(Extracted data entries)
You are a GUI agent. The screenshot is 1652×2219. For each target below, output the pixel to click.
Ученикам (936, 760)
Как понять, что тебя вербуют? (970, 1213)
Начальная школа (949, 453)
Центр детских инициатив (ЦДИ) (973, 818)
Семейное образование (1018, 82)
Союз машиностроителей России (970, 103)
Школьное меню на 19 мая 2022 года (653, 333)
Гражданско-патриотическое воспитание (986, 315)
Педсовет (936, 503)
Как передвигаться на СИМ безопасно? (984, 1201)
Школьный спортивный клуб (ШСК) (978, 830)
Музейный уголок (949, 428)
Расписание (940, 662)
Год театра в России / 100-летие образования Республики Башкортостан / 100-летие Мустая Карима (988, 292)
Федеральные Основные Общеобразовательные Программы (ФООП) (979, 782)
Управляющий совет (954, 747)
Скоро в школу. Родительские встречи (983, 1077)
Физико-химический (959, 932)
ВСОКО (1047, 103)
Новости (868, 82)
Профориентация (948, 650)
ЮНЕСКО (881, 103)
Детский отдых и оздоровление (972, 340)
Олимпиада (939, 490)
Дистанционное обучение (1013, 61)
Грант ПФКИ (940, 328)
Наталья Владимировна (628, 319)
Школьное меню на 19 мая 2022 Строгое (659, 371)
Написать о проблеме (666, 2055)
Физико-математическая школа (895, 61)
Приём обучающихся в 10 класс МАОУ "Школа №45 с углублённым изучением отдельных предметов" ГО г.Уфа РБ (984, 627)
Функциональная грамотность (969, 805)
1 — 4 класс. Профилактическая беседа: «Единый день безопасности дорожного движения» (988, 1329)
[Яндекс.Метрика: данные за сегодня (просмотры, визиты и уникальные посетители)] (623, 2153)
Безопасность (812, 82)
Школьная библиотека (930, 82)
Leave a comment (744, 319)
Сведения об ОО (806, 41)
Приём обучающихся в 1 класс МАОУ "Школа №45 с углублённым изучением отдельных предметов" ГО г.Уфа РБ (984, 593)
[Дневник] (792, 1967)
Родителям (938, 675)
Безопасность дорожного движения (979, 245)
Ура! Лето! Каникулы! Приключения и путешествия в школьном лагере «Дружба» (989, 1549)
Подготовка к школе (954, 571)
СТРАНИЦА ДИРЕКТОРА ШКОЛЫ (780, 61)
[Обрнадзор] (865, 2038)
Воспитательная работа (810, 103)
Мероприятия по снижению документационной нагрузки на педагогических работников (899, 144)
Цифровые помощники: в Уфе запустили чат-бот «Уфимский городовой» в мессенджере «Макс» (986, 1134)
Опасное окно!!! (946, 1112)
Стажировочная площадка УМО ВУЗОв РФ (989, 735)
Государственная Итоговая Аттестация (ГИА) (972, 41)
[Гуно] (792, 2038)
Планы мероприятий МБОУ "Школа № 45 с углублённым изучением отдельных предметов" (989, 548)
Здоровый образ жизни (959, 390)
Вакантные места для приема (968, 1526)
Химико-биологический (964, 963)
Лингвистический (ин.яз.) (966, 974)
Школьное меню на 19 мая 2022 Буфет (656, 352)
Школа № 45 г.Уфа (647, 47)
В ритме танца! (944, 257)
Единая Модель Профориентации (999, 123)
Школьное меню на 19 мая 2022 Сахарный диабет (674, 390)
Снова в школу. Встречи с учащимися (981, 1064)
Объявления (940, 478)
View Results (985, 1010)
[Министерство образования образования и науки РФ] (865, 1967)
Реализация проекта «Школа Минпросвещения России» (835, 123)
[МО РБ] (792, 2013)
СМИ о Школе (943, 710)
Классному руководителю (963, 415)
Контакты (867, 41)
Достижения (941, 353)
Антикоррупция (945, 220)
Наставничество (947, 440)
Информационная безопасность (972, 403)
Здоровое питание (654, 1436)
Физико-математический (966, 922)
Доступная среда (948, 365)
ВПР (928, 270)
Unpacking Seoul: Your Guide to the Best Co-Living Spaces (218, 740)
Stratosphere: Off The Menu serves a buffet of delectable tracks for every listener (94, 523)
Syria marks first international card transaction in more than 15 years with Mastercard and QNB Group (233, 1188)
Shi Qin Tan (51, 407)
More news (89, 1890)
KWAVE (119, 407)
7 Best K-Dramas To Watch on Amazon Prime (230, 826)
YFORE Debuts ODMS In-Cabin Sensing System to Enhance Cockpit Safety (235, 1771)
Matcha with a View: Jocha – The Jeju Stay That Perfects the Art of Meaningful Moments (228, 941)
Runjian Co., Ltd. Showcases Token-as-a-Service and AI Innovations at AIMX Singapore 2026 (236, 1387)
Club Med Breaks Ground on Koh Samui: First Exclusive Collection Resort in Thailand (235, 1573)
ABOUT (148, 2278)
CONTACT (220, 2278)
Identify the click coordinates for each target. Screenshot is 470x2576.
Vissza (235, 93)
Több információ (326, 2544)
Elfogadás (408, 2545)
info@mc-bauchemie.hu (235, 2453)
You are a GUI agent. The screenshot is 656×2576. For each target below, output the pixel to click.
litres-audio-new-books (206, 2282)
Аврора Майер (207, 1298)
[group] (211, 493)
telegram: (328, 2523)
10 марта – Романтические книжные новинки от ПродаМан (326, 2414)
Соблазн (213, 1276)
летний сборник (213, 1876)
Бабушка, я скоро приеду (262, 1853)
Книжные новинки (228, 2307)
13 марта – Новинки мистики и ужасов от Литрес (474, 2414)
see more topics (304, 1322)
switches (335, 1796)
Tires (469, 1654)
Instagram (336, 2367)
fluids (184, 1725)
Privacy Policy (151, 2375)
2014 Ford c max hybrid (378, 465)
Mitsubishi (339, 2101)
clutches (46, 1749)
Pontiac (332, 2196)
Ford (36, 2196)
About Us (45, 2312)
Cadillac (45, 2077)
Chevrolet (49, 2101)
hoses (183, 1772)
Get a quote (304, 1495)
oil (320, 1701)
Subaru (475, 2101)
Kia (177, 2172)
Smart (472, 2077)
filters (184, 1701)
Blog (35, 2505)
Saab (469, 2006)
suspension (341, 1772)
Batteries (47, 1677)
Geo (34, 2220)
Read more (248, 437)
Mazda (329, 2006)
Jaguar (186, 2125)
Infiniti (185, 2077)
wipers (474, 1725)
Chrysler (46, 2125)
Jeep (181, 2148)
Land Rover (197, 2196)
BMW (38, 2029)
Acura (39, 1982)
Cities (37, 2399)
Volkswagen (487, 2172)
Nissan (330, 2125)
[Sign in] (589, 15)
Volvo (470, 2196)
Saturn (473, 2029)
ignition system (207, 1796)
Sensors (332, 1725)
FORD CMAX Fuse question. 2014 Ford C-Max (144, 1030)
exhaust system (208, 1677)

■ **Exercise directions**:
Above are the entries. Copy exactly the part that opens with the line containing "Unpacking Seoul: Your" and closes with the line containing "Stratosphere: Off The", and no more.

■ **Response**:
Unpacking Seoul: Your Guide to the Best Co-Living Spaces (218, 740)
Stratosphere: Off The Menu serves a buffet of delectable tracks for every listener (94, 523)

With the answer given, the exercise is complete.